[[ Listed entries open ]]
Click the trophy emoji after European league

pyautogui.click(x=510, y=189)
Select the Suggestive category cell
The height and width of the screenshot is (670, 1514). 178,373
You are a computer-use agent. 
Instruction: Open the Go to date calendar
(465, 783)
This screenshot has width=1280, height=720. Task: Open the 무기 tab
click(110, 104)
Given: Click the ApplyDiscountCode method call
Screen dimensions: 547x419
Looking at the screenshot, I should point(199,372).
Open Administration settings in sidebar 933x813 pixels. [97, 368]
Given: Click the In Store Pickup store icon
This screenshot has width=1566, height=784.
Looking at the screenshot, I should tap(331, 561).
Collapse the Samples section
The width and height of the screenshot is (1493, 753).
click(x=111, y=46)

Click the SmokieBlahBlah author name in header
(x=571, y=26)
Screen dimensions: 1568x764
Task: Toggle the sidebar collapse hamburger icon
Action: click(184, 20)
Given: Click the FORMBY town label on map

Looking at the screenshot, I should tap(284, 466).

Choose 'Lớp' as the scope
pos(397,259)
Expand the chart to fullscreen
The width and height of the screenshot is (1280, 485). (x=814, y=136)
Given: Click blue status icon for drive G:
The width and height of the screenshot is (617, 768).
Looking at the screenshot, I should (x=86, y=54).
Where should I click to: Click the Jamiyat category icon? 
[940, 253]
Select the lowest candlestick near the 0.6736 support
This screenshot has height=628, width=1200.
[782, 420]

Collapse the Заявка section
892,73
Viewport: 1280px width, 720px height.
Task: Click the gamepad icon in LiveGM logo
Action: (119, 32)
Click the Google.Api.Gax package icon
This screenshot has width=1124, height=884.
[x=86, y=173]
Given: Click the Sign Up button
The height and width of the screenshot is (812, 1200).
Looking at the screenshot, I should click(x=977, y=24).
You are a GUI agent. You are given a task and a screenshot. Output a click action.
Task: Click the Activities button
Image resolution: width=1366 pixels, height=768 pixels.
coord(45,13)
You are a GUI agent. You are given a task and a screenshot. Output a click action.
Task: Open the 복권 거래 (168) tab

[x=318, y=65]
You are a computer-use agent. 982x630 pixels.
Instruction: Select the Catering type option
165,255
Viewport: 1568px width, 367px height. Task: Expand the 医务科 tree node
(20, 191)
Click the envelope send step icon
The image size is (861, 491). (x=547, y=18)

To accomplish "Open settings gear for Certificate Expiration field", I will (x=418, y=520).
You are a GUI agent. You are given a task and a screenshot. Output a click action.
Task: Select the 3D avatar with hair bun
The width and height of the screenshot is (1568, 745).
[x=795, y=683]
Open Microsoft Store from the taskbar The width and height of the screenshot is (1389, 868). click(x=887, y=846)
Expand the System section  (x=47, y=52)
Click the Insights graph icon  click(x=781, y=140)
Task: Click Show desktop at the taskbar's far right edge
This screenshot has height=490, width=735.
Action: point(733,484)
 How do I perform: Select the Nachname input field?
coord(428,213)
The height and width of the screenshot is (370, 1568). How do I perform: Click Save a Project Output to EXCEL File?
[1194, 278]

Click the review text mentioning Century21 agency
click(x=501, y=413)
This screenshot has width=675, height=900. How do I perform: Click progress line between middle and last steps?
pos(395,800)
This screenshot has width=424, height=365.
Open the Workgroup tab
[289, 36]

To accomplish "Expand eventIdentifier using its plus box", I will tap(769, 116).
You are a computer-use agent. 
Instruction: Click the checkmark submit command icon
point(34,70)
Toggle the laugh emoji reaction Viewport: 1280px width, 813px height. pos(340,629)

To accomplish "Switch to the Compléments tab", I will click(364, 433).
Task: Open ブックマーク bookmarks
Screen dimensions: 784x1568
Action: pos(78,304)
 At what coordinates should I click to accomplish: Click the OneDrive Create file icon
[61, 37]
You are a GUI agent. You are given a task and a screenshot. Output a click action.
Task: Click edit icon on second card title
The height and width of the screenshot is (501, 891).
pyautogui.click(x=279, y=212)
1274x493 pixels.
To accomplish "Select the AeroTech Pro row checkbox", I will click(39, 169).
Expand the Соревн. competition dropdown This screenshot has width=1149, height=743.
[[ Listed entries closed ]]
• Prompt
How many lines of the listing above hold "Store"? Answer with the number alone.

• Result for this task
2